Человек, пришедший ночью в дом немецкого колдуна, к которому со страхом ходили не только ночью, но и во время дня, был Алексей. Прерывистое дыхание, блистающие глаза и яркий румянец показывали, что он был не в покойном расположении духа.
– Ну, гер Алексис, порядочно ты пугнул меня, – сказал Пфейфер, входя в комнату со своим гостем, – я было подумал, что мне придется ночевать на новой квартире. Э, да и ты что-то не в порядке? Уж не наткнулся ли на решеточного приказчика во время твоего путешествия?
Алексей бросился на скамью и, не отвечая на вопрос хозяина, закрыл лицо обеими руками.
– Э, брат, – вскричал Пфейфер, – да ты, видно, хочешь играть комедию, как у Артемона Сергеича Матвеева! Знаю я тебя, полно притворяться! – И Пфейфер со смехом схватил Алексея за руки, но, заметя, что по лицу его текли слезы, с изумлением отступил от него.

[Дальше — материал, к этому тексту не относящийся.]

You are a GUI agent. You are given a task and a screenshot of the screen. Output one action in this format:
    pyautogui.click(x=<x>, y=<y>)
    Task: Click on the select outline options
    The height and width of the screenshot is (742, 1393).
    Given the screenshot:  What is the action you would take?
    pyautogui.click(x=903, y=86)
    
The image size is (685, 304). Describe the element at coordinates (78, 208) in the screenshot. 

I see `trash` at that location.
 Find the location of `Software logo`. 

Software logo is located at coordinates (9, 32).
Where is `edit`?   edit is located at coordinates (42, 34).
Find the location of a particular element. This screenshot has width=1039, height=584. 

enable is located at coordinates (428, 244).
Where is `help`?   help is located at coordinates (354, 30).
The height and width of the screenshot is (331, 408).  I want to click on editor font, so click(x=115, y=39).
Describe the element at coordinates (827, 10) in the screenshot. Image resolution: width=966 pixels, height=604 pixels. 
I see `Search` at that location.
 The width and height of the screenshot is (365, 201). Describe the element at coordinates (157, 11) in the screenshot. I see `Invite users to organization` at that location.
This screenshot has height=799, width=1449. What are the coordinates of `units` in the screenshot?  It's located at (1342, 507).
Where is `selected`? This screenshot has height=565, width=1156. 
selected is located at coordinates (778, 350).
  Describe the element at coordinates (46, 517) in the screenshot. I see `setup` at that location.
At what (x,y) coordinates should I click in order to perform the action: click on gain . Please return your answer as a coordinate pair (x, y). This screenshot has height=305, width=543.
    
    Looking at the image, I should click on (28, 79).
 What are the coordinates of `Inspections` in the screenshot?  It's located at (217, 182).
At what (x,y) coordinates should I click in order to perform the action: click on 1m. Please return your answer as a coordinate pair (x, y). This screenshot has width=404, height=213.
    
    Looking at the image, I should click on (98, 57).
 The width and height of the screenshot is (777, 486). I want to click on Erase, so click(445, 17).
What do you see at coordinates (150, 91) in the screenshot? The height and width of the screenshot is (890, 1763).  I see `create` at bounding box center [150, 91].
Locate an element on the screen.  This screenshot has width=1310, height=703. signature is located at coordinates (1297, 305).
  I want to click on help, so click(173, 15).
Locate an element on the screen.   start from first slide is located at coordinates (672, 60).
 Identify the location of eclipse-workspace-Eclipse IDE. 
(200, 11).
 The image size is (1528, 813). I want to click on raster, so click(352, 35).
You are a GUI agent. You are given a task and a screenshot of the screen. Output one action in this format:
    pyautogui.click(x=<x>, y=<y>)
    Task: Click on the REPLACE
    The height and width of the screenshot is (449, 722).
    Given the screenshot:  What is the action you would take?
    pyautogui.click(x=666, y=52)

– Кой черт, – вскричал аптекарь, с удивлением смотря на Алексея. – Что ты рыдаешь, как малый ребенок. Уж не обморочила ли тебя какая-нибудь ведьма с Лысой горы? Право, поживя с вами, скоро начнем верить всем этим глупостям. В самом деле, не болен ли ты? – спросил он серьезно. – Дай-ка мне твою руку.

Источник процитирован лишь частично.